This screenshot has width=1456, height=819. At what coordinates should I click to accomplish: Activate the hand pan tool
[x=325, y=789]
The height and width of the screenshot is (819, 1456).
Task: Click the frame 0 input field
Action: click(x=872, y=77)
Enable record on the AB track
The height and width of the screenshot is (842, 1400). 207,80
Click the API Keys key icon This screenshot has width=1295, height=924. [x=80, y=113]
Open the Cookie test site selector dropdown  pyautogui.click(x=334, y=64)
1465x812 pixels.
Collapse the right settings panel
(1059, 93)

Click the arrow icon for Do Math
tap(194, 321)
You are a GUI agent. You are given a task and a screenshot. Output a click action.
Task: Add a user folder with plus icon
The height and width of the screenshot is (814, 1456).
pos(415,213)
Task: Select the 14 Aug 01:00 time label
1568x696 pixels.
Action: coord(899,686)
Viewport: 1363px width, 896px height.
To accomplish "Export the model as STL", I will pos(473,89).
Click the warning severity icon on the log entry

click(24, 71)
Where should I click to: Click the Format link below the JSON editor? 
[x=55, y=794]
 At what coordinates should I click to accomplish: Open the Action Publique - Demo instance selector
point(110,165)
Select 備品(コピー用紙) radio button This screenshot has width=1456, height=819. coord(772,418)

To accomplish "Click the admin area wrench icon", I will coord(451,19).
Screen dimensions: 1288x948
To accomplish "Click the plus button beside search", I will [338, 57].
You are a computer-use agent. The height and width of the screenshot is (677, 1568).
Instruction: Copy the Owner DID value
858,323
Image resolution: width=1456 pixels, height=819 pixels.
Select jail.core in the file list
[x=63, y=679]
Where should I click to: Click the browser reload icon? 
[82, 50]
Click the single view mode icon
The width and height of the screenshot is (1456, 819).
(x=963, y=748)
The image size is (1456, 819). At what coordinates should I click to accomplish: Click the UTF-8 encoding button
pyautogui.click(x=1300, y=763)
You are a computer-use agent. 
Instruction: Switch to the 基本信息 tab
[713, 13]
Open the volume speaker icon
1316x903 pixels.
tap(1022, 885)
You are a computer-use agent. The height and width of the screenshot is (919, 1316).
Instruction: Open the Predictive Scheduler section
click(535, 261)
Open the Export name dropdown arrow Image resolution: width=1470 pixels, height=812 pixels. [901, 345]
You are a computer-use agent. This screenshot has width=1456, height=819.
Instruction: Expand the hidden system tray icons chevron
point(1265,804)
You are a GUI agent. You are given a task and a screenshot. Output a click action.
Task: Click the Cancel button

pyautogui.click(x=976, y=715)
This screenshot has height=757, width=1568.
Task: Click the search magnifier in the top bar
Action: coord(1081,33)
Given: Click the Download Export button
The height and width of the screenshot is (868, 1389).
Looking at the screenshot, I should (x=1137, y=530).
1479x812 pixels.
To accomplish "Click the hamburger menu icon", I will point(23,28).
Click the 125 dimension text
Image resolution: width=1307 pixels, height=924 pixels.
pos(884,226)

[GOAL OF THE EXERCISE]
All lines from the one containing "1479x812 pixels." through the end of the records, both ends included, are to be quoted exactly; please add nothing else.

[SOLUTION TO THIS EXERCISE]
1479x812 pixels.
To accomplish "Click the hamburger menu icon", I will point(23,28).
Click the 125 dimension text
Image resolution: width=1307 pixels, height=924 pixels.
pos(884,226)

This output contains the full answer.